Степан молниеносно произвел с Кравцовым обмен: кружку – на головную гарнитуру.
– Чабан на связи. Докладывайте. Прием.
– Основной состав «Архипелага» сошел на берег и отправился вглубь острова.
– Как погодка, Женя?
– На голову никто не гадит, если ты об этом.
У Степана отлегло от сердца, хотя некая струна внутри все еще дрожала от напряжения.
– Черкашин с «Архипелагом»?
– Нет, Витя прохлаждается на берегу – сторожит нашу Воздушную Коровку.
Бог знает почему, но «Северная Звезда» была единственным судном береговой охраны, чье дополнительное плавательное средство имело имя. И Степан, к собственной досаде, не имел к этому никакого отношения.
– То есть группа ушла одна? – он нахмурился.
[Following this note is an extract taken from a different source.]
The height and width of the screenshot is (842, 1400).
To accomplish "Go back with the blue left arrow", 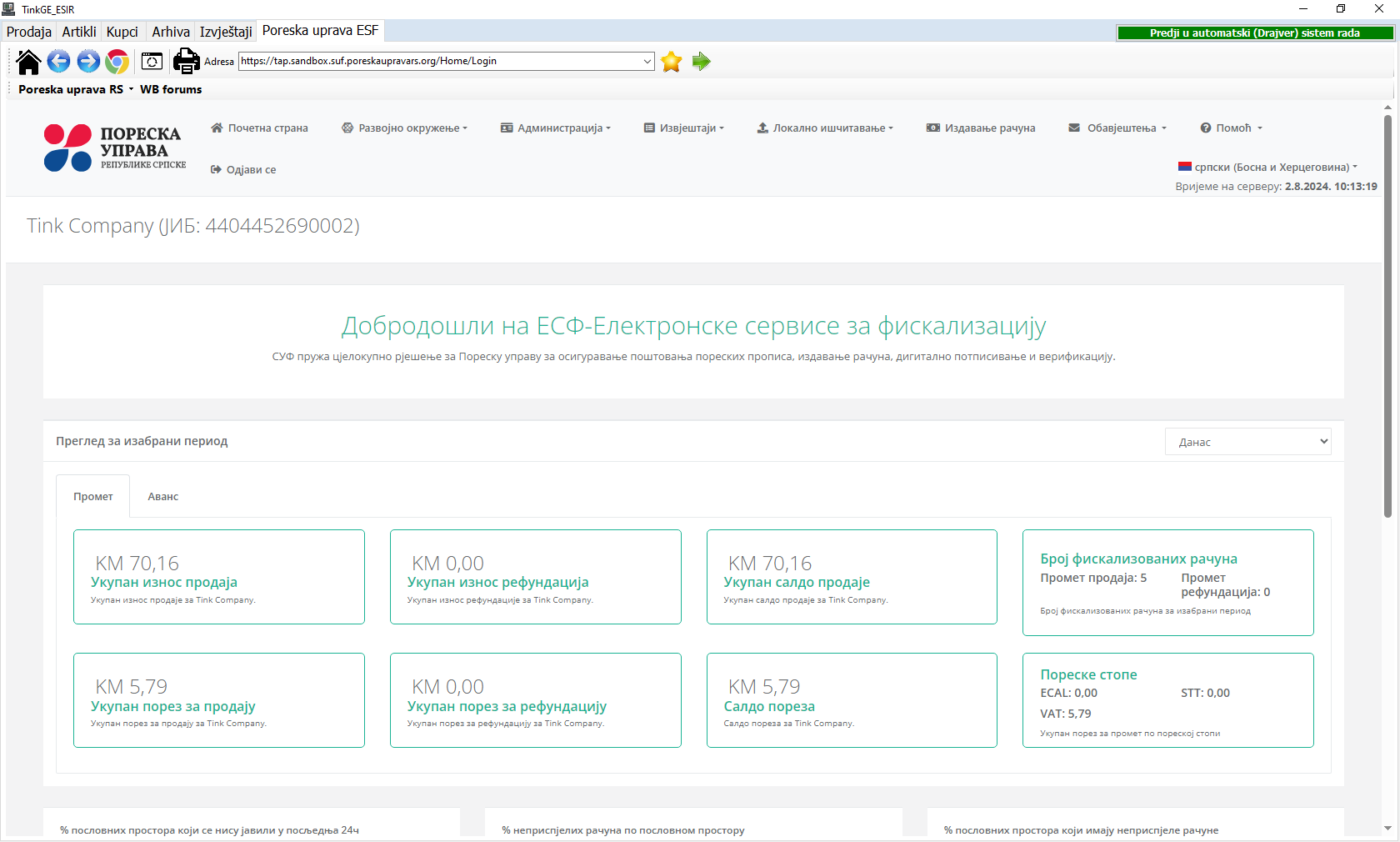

– Эта девушка, которая не из наших, была чертовски убедительна. Назвала это «местью без повода». Как-то так, по-мафиозному. Сказала, что шизики, если запахнет жареным, первым делом примутся за «Северную Звезду», а не за группу.
– Вот как? И даже Симо ее послушал?
– Говорю же, дамочка никому и шансов возразить не оставила. Симо с Назаром – ребята не промах. Особенно Назар. Так что дыши спокойнее, Чабан.
– Ты у меня… – Степан набрал побольше воздуха, чтобы устроить подчиненному разнос, но передумал и хохотнул. Ему нравилось, когда оперативники, люди, рискующие головой, разговаривают на равных. – Ты ведь в курсе, что только что угодил в пивную долговую яму?
– Выберусь из нее, как только вернемся. Конец связи?
– Конец связи.
Вполне довольный разговором, Степан отдал Кравцову гарнитуру и выдернул из его рук кружку. В запасе было достаточно времени, чтобы до следующего сеанса связи хлебнуть кофе, поглядывая при этом на море.
Но отчего же внутри он ощущал ледяной холод? Степан не верил в дурные предчувствия, потому как был убежден, что дурными бывают только люди.
А на чертовом острове могла скрываться уйма таких.